Kate et Sophie sont deux personnages bien différents. La première est attachée à son travail, qui est la seule chose qui compte. On sent bien que son entêtement à traiter des affaires sexuelles et à tenter par tous les moyens à faire condamner les coupables présumés est plus personnelle qu’il n’est dit. Mais la force de l’auteur et de distiller chaque information dans son récit et de nous permettre de faire le point que quand elle l’a décidé. Et même si à un moment, on commence à se rendre compte seul de ce qu’elle nous cachait, la révélation est d’une logique folle. Quant à Sophie, elle a sacrifié sa carrière pour celle de son mari et pour ses enfants. C’est tout ce qu’elle a et elle veut à tout prix le préserver.
Quelques chapitres se passent à Oxford, des années avant l’affaire qui nous occupe. On y retrouve Sophie et James jeunes, ainsi que deux jeunes filles, Holly et Alison. Et si on ne comprend pas de prime abord ce que ces flash back viennent faire dans l’histoire, on se plaît à découvrir cette université renommée et les rapports qu’entretiennent les étudiants, et notamment les caractères jeunes de Sophie et James. Parce qu’on sait qu’il s’est passé quelques chose à ce moment-là qui a bouleversé James et dont il ne veut plus parler. On dévore ces chapitres, cherchant à comprendre comment tout peut être lié.

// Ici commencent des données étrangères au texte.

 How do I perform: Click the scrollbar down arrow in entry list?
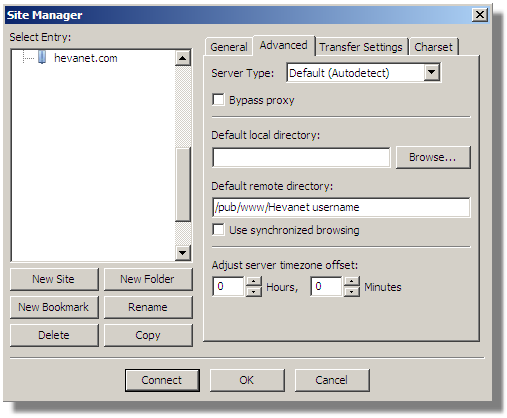(x=182, y=253)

Et c’est en cela que Sarah Vaughan est machiavélique : tout prend rapidement forme et ne donne pas toujours une belle image du pouvoir et de la fortune, comme on pouvait s’en douter. En se retrouvant au milieu de cette affaire, on touche au plus près de ce qui peut se tramer dans les couloirs de Westminster (mais ce serait également vrai en France ou dans n’importe quel pays, du moins c’est facilement imaginable). Et c’est effrayant. L’auteur nous dresse un portrait bien peu flatteur du pouvoir, de cette jeunesse privilégiée et riche, qui n’a jamais connu aucun problème dont maman ou papa pouvait l’extirper, et qui parvient à mener une belle carrière. C’est pourquoi on a envie que Kate parvienne à ses fins et fasse condamner ce James Whitehouse qui n’a pas l’air irréprochable dans cette affaire. Pourtant, dès qu’on suit Sophie, on ne peut que se demander s’il est coupable et si cela ne va pas juste briser une famille… On ne sait plus où on en est, on est à la fois du côté de Kate et de Sophie, toutes les deux attachantes et droites dans leurs baskets. Et c’est en cela que les chapitres sur Oxford ont leur importance. Pour faire la lumière sur le tableau en entier.

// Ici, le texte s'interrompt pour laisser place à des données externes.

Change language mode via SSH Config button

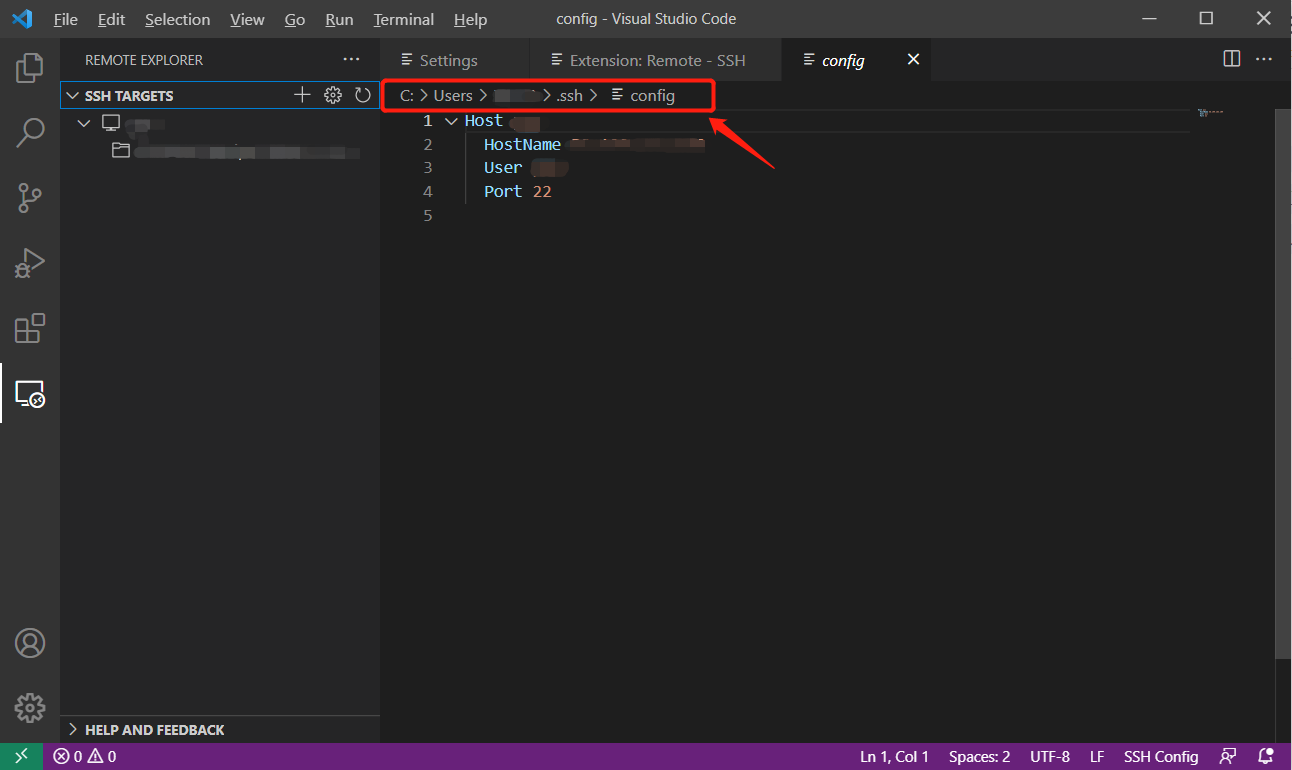pos(1161,756)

Sarah Vaughan nous confiait lors d’une rencontre privilégiée à l’occasion de la sortie de son précédent roman, La ferme du bout du monde, que c’est son ancienne carrière de journaliste qui l’avait inspirée pour ce roman. Et c’est d’une évidence sans faille, cela donne une grande part de véracité à ce roman (mais qui reste bien une histoire inventée).

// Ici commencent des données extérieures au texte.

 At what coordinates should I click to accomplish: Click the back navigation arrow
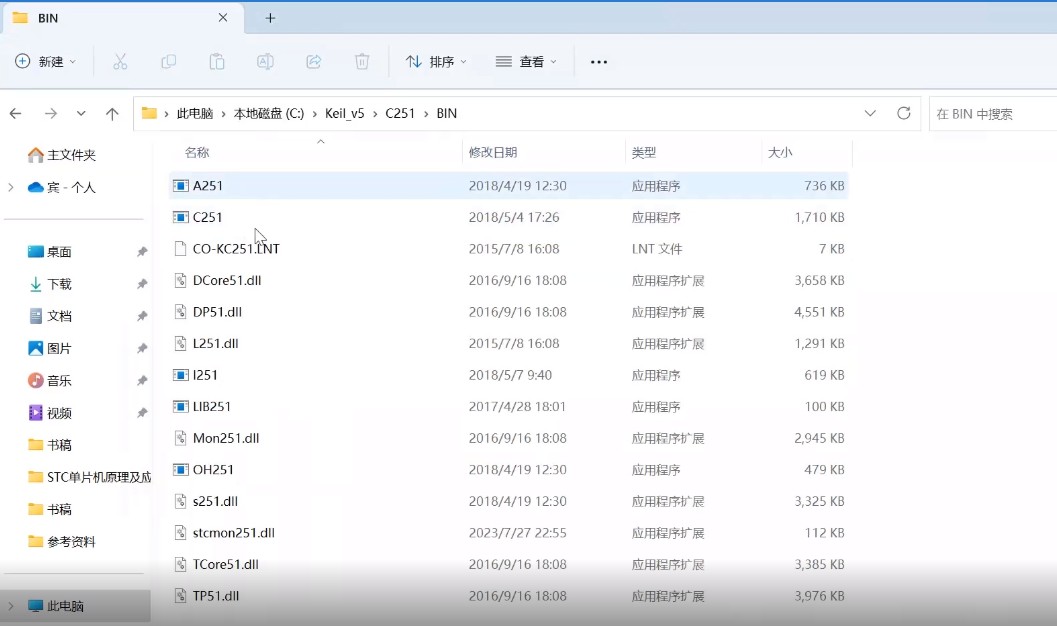coord(15,113)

La force des personnages – Kate et Sophie, mais aussi James – , les lieux emblématiques de pouvoir, à savoir Oxford et Westminster, l’affaire judiciaire, les arcanes du pouvoir et du scandale, l’écriture maitrisée de l’auteur font de Anatomie d’un scandale un incontournable, un grand roman, un électrochoc, un véritable coup de cœur.